Der wesentliche Unterschied ist die fatale Anfälligkeit der Indianer für die Krankheiten der alten Welt.

Die entsprechende päpstliche Bulle von 1537, die erklärt Indianer hätten eine Seele, seien Menschen, verbietet die Sklaverei als ganze, jede Versklavung von Menschen, insbesondere auch die von Heiden!

Die Bulle weist aber auch auf gegenläufige Behauptungen hin:
Die Einführung der Sklaverei wird an der Stelle, dem Teufel angelastet, der die Bekehrung der Indianer verhindern möchte. Diesem lasstet er auch eine Irrlehre an, die Indianer seien gar nicht dazu in der Lage katholisch zu werden:
Daraufhin ersann er eine bislang nie gehörte List, um die Verkündigung des Wortes Gottes an die Völker und damit deren Heil zu hintertreiben: Er veranlasste nämlich einige seiner Helfershelfer, die nichts anderes begehrten, als ihre Habsucht zu befriedigen, dass sie unablässig daraufhin arbeiteten, die Bewohner West- und Südindiens und andere Nationen, von denen wir Kunde erhalten haben, wie Tiere zum Sklavendienst einzuspannen. Sie schützten dabei vor, diese Leute könnten des katholischen Glaubens nicht teilhaftig werden.
Offensichtlich haben wir es hier mit einer Ohnmacht der Kirche und Papstes zu tun. An das entsprechende Verbot wurde sich in der Folge nicht gehalten.
 
Neuere südamerikanische spanische Versionen der Bibel benutzen das Wort "paganas" im Bezug auf Sklaven. Bei Latein hört's leider bei mir auf...

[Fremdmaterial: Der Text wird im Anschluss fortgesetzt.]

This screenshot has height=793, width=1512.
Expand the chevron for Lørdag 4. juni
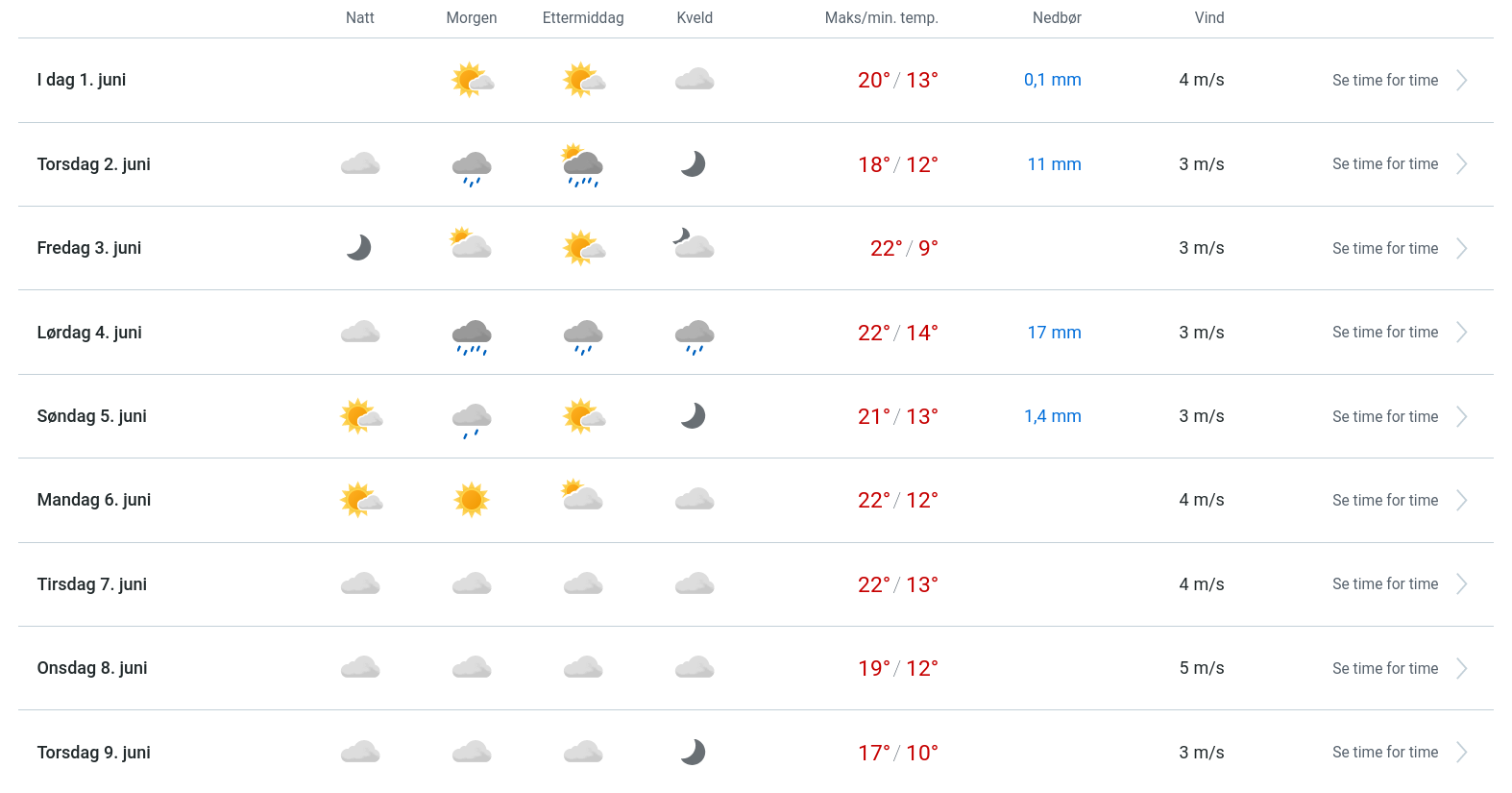click(1461, 332)
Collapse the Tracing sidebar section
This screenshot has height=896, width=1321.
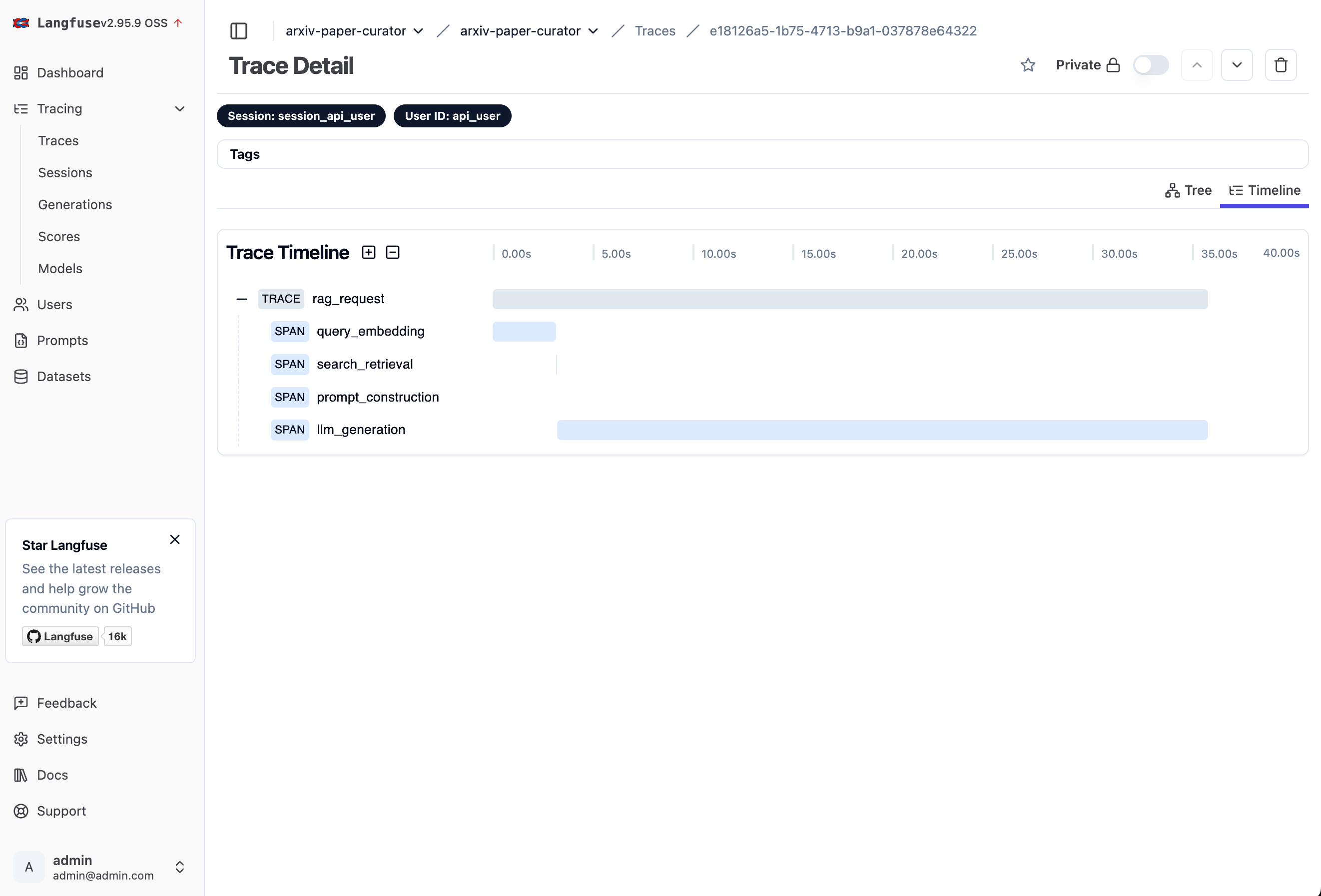(180, 108)
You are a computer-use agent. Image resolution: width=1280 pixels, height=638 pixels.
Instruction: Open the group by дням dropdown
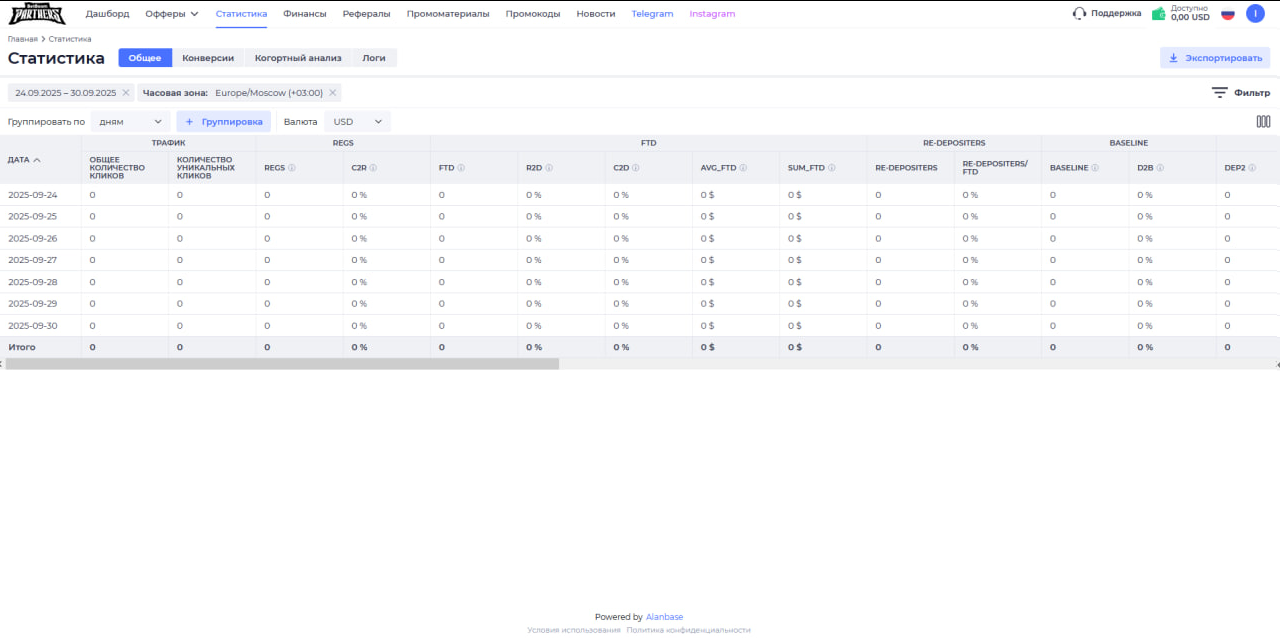(x=130, y=122)
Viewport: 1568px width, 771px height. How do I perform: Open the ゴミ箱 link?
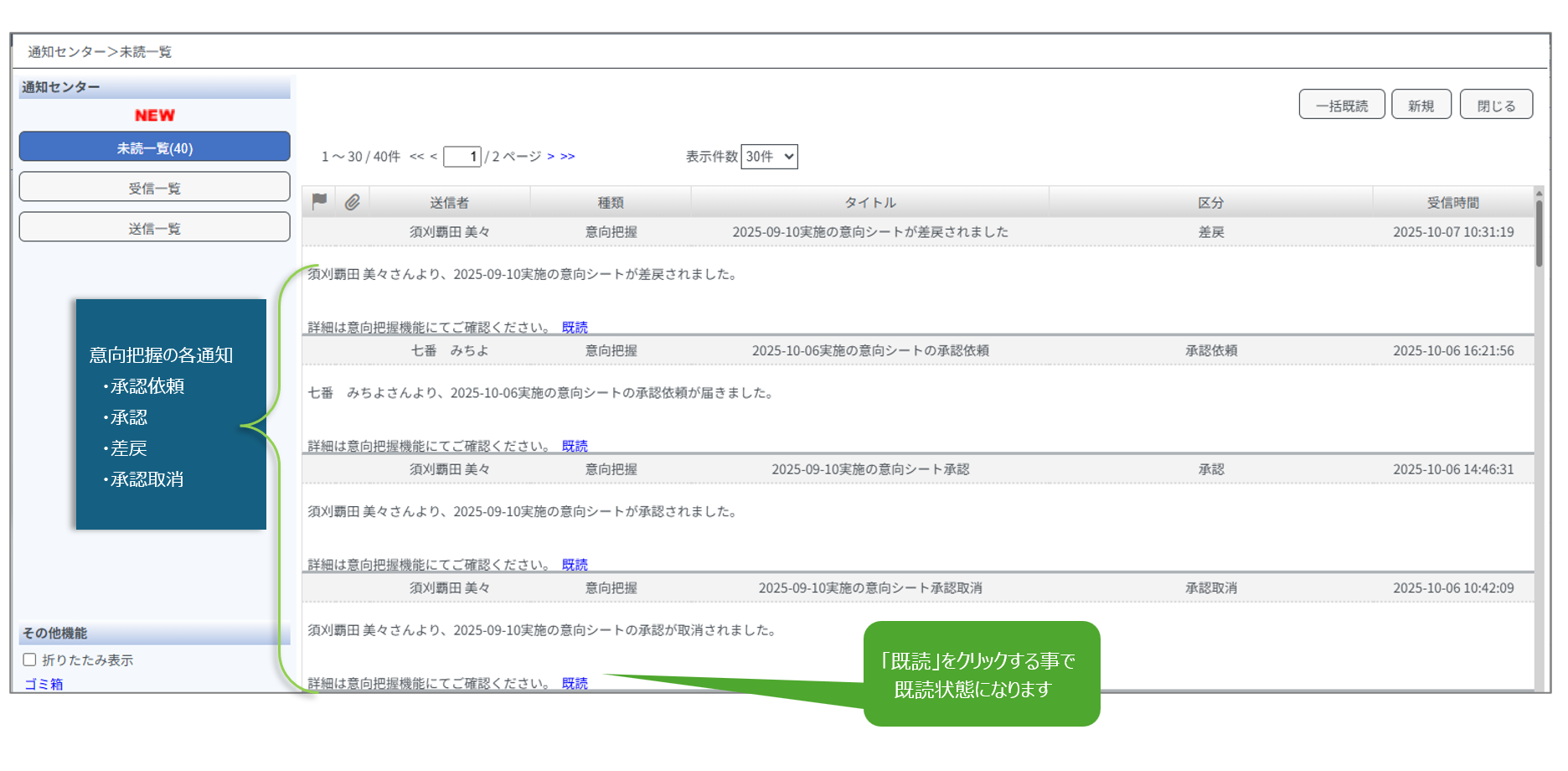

Lat. paganus, pagana zu span. pagano, pagana bedeutet 'Heide'. Das ist von lat. pagus abgeleitet, 'Dorf', 'Gau'. Der Heide war also der Landbewohner in Abgrenzung zum schneller christianisierten Stadtbewohner.

Weshalb man die Afrikaner als Sklaven sah? Noah hatte drei Söhne: Sem, Ham und Japhet. Nach der Sintflut waren diese mit ihren Familien die einzigen Menschen. Irgendwann einmal war Noah betrunken und bemerkte nicht, dass seine Juwelen entblößt waren. Ham, der das sah, belustigte sich über seinen Vater, der ihn dafür bestrafte, indem er ihn zum Knecht seiner Brüder erklärte. Da Hams Nachfahren sich nach Afrika orientierten wurden quasi alle Afrikaner zu Hamiten (der Ausdruck der hamitischen Sprachfamilie für die nordafrikanischen Sprachen hat sich ja bis heute erhalten).
Da man vom 16. bis ins 19. Jhdt. die Bibel wörtlich genommen hat, war damit die "natürliche" Sklaverei von Schwarzafrikanern begründet.